孫嬌嬌手指攥緊,緊張道:“不,不是。我是想代小玉給你道歉。”


    “祁小玉恐怕並不覺得自己做錯了。”


    “不管小玉如何想,她動手打人就是不對。我也做錯了,不該答應小玉,去找齊王妃帶她來王府。”


    祁小玉自己來恐怕會被其他理由擋迴去,可拉上寧晚則不同。


    從傅蒔楦的反應看,寧晚對他來說絕對不一樣。


    而且寧晚可是傅蒔楦的嫂子。


    想來以忠義伯府的地位,叫不動寧晚,才會拉上孫姣姣。孫姣姣是齊王的表妹,寧晚自然會給麵子。


    孫姣姣說得很誠懇,薑餘歡也不好再冷言冷語。


    “這件事與孫小姐無關,孫小姐別放在心上。”


    “那小玉……”


    “我還過手了,隻要她別再來招惹我,我不會拿她怎麽樣。”


    “謝謝你。”


    孫姣姣終於鬆開薑餘歡的袖子,薑餘歡抬腳邁出大廳。


    剛走出門,就聽到祁小玉嬌蠻的聲音。


    抬眼望去,祁小玉身邊站著一個身形修長帶有書生氣的男子,想來就是祁小玉的哥哥。


    “哥!我憑什麽要道歉,我又沒做錯。”


    祁易耐心地和祁小玉講著道理,“小玉,是你傷人在先。”


    “她活該!”


    “小玉!”祁易語氣溫柔,就連動怒都沒什麽威懾力。


    “哥!現在被打的人是我,你竟然要我去道歉!說到底還是你沒本事,不然薑餘歡怎麽敢打我?我看爹娘把希望寄托在你身上,根本就是……”

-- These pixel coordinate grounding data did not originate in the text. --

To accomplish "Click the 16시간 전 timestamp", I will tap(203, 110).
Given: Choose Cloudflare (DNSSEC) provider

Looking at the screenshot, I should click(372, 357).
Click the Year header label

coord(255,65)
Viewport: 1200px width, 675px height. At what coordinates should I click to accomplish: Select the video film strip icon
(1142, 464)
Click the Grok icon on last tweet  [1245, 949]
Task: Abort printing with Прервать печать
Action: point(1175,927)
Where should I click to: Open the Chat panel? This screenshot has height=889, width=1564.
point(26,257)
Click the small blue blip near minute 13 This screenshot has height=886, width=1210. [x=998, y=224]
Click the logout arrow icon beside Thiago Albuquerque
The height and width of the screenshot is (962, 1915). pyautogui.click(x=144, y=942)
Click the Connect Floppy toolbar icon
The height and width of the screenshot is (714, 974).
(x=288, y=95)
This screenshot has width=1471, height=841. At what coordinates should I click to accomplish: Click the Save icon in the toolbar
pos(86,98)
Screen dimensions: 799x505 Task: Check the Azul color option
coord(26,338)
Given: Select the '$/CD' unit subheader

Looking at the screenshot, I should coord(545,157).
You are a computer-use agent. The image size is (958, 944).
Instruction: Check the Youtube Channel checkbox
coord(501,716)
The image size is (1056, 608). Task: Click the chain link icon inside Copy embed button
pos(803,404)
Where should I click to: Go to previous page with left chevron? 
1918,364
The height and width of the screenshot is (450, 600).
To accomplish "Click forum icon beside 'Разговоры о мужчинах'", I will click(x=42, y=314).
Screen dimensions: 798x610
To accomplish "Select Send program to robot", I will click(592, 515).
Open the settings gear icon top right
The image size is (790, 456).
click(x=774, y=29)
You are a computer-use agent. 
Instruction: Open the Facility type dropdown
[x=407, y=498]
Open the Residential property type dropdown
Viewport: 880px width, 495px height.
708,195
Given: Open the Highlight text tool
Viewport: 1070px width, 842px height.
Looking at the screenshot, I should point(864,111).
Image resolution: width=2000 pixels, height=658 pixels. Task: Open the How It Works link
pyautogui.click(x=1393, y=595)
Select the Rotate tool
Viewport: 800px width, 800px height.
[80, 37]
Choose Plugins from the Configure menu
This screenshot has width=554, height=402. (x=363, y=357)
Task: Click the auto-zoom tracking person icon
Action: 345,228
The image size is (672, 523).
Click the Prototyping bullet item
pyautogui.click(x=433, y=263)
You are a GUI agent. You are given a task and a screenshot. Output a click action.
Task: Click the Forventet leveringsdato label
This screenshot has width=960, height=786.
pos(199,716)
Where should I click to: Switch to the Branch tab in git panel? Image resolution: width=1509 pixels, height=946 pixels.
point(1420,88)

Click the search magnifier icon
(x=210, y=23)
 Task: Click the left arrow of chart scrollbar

    “祁小玉!你是個大人了!什麽話該說,什麽話不該說,應當心裏清楚。”


    祁小玉撇撇嘴,賭氣地別過腦袋,正好看到薑餘歡目睹一切。


    “薑餘歡,你很得意是吧?”


    祁易也順著她的視線看過來,聽到祁小玉喊出她的名字,立即上前拱手道:“舍妹不懂事,還望薑小姐海涵。”


    “無事。隻是我方才瘋病又犯了,不小心傷到令妹,祁公子也別介懷。”薑餘歡撒謊麵不改色。


    “今日叨擾了,改日祁易再登門賠罪。”


    祁易這麽講道理懂禮貌,薑餘歡反倒不知該怎麽應對。


    “祁公子不必如此。我還有事,你們自便。”


    她草草扔下一句,便步履匆匆地離開。


    循著來時的路迴到院子時,正好撞見寧晚離開。


    私會?


    她挑眉看向寧晚,露出一個揶揄的笑。


    寧晚好似沒看見,挺著胸膛,光明磊落地從院子裏出去。


    “我說怎麽有男客到訪,你也不去見,原來是有更重要的人要見。”


    傅蒔楦瞥了她一眼,“因為你說本王安分守己,所以任何一個身處朝堂的人,本王都不能和他們私下見麵。”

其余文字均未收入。